The time of arrival quantum classical correspondence problem

Abstract

The quantum-classical correspondence (QCC) problem for dynamical observables is the problem of deriving the quantum image of a given classical observable and from the quantum image recover the classical observable via an appropriate limiting procedure involving the vanishing of the Planck's constant. Any solution to the QCC-problem for a given class of observables consists of (i) a prescription of obtaining the corresponding quantum observables, and (ii) a mapping of these to their respective classical counterparts, i.e. an implimentation of the correspondence principle. A satisfactory solution should solve the QCC-problem without conflict with the rest of quantum mechanics. At present quantum obsevables are constructed by the method of quantization. It is well-known though that there are obstructions to quantization. For example, in flat Euclidean space, Groenwold and van Hove have shown that there exists no quantization of all classical observables consistent with Schrodinger's quantization scheme. On the other hand, prescriptive mapping of classical observables to quantum observables, such as the Weyl prescription, is known to be generally inconsistent with Dirac's "Poisson bracket-commutator correspondence." Worse, quantization introduces circularity when one invokes the correspondence principle. This is unsatisfactory if quantum mechanics were to be internally coherent and autonomous from classical mechanics.

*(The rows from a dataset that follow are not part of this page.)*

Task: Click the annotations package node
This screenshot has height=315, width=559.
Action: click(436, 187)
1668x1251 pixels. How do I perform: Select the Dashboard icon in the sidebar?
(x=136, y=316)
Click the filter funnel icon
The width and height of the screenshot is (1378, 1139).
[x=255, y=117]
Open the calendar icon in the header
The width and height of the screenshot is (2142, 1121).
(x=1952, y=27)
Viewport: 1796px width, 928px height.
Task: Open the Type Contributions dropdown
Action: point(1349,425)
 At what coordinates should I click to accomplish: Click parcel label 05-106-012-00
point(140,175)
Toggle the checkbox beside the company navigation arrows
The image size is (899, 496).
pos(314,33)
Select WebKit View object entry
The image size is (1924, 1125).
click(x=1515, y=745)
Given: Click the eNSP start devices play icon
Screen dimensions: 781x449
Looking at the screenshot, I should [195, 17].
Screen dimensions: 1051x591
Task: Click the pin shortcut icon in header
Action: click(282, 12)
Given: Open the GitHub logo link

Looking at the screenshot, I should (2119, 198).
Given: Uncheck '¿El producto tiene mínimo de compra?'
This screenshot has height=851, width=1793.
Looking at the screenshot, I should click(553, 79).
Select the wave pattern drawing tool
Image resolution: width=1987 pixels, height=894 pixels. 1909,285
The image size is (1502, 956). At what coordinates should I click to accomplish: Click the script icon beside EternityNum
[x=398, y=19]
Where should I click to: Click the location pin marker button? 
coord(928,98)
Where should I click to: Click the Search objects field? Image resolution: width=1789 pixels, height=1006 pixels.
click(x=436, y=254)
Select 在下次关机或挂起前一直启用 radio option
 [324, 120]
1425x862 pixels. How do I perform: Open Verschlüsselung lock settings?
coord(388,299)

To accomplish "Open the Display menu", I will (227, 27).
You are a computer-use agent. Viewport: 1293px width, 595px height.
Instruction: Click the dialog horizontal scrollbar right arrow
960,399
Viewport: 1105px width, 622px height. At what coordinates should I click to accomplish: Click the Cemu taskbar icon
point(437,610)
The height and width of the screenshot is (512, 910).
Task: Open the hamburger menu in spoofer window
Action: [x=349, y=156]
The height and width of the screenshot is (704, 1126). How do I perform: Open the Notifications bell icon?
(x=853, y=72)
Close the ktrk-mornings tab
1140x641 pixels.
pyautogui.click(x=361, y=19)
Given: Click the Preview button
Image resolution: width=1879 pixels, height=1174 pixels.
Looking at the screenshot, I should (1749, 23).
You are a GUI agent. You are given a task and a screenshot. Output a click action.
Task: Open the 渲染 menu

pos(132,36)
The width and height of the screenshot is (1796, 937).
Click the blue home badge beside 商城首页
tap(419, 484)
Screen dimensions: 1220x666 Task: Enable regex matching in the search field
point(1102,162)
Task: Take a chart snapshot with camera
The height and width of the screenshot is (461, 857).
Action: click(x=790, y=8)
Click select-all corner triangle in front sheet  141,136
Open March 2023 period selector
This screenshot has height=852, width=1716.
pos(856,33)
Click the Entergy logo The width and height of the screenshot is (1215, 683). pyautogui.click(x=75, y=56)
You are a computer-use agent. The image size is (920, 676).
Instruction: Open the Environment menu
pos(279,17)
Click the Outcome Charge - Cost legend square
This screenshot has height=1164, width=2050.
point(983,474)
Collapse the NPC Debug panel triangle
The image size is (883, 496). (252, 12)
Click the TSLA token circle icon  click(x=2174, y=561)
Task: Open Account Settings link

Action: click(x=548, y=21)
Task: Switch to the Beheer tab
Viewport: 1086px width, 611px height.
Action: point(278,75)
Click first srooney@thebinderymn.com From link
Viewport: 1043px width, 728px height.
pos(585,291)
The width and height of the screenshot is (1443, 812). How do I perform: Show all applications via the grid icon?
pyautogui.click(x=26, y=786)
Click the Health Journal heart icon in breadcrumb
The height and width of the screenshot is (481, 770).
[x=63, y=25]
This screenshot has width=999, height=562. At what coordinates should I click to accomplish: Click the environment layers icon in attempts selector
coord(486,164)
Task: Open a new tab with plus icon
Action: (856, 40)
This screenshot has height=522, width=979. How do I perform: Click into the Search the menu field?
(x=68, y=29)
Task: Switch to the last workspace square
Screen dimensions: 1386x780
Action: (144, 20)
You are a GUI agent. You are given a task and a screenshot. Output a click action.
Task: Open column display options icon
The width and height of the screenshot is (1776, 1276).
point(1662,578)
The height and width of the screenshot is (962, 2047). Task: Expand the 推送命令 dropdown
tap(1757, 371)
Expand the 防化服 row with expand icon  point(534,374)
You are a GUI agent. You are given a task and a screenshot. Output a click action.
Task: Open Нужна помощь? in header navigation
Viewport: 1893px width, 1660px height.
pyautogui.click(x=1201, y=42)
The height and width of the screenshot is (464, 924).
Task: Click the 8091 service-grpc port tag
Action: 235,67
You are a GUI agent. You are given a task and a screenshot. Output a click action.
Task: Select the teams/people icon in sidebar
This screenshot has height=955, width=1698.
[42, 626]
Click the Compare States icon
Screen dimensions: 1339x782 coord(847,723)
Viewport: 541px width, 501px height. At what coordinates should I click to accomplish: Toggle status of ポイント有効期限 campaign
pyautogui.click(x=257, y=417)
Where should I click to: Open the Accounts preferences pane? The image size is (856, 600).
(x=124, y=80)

In this paper we address the time of arrival QCC-problem without quantization. Given a particle with mass μ in one dimension whose Hamiltonian is H(q,p). If the state of the particle at time t = 0 is given by the point (q,p) in the phase space, what is the time, T_x, that it will arrive at the point q(t = T_x) = x? The solution to this problem is straightforward and is given by
T_x(q,p) = sgn(p) (μ/2)^1/2 ∫_q^x [H(q,p) − V(q')]^−1/2 dq',
whenever the integral exists and is real valued. By virtue of T_x's dependence on the phase space points (q,p), T_x is a dynamical observable. Can we derive this equation from a quantum observable? Our answer is affirmative. But only by extension. Define the local time of arrival, t_x(q,p), at a given point x as the time of arrival at x in some small neigborhood of q. The local time of arrival is technically the expansion of the previous equation about the free time of arrival at x. For a given Hamiltonian H = (2/μ)⁻¹p² − V(q), the local time of arrival is given by
t_x(q,p) = ∑_k=0,∞ (−1)^k T_k(q,p;x),
where the T_k(q,p;x) are determined recursively. It can be shown that if p ≠ 0 and if V is continuous at q, then there exists a neighborhood of q such that for every x in the said neigborhood of q, t_x(q,p) converges absolutely and uniformly to T_x(q,p). Because T_x(q,p) is defined in the entire accesible region of the particle, we shall refer to it as the global time of arrival. t_x(q,p) converges to T_x(q,p) only in a small neighborhood so that T_x(q,p) is the analytic extension of t_x(q,p). In this paper we show that the local TOA, and thus the global TOA by extension, can be determined completely from pure quantum mechanical consideration. We shall limit though our discussion for the time of arrival at the origin.